Once the propaganda and legend are stripped away, the Mantu seem to have been an insular, somewhat paranoid race of explorers and prospectors who reacted with extreme prejudice to Kilrathi aggression. Significantly, there is no suggestion in the historical record that the initial aggressor in the conflict was the Mantu. Probably the Kilrathi assaulted non-military Mantu vessels in much the same way that they did at the beginning of the Terran conflict.

The Kilrathi fear of the Mantu’s return is well documented, but may well be merely a paranoid, atavistic response to an enemy left alive and at large (another well-documented trait of Kilrathi psychology). There is nothing substantial in the historical record to suggest any explicit promises of vengeance from the Mantu civilisation against the Kilrathi.
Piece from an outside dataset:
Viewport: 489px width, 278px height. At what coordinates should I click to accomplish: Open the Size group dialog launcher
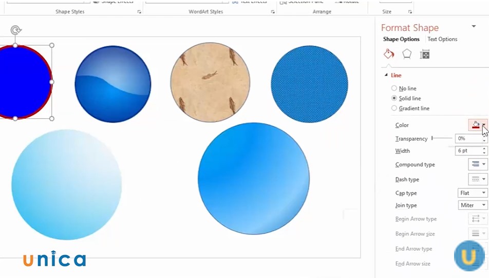coord(410,12)
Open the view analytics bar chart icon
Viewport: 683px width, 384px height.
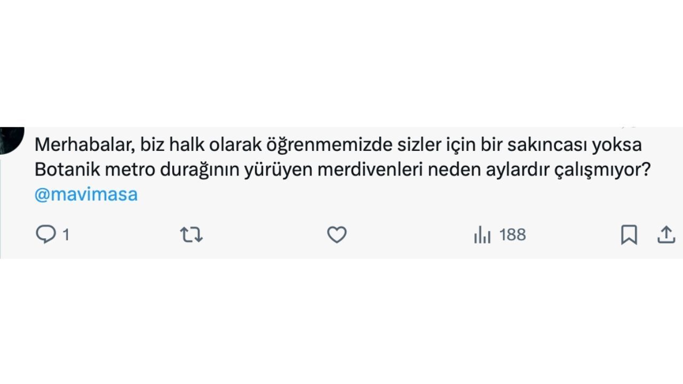click(x=482, y=235)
Furthermore, there is nothing in the current enemy’s tactics or technology that corresponds to anything specific in the historical record of the Mantu. If the enemy is the Mantu they have completely changed their modus operandi in the last 250 years.

That being said, it must be admitted that the enemy’s known level of technology could well have been achieved by the Mantu in the last two centuries, and they remain suspect, or at least a primary line of enquiry. The possibility of an alliance between some Kilrathi faction and their ancient Mantu enemies seems preposterous on the face of it, but given the massive recent upheavals in Kilrathi society, it cannot be ignored.

The second possibility from Kilrathi history is far more ancient and more nebulous, dating back approximately four millennia, to the dawn of Kilrathi civilisation and the Cult of Sivar.

Kilrathi myth holds that in ancient times, warrior-gods descended from the stars and challenged the warriors of Kilrah to battle. But when the Kilrathi army assembled, the gods scorned the force, pronouncing the Kilrathi unworthy of their attention. The gods left, promising to return and fight the Kilrathi when they became worthy.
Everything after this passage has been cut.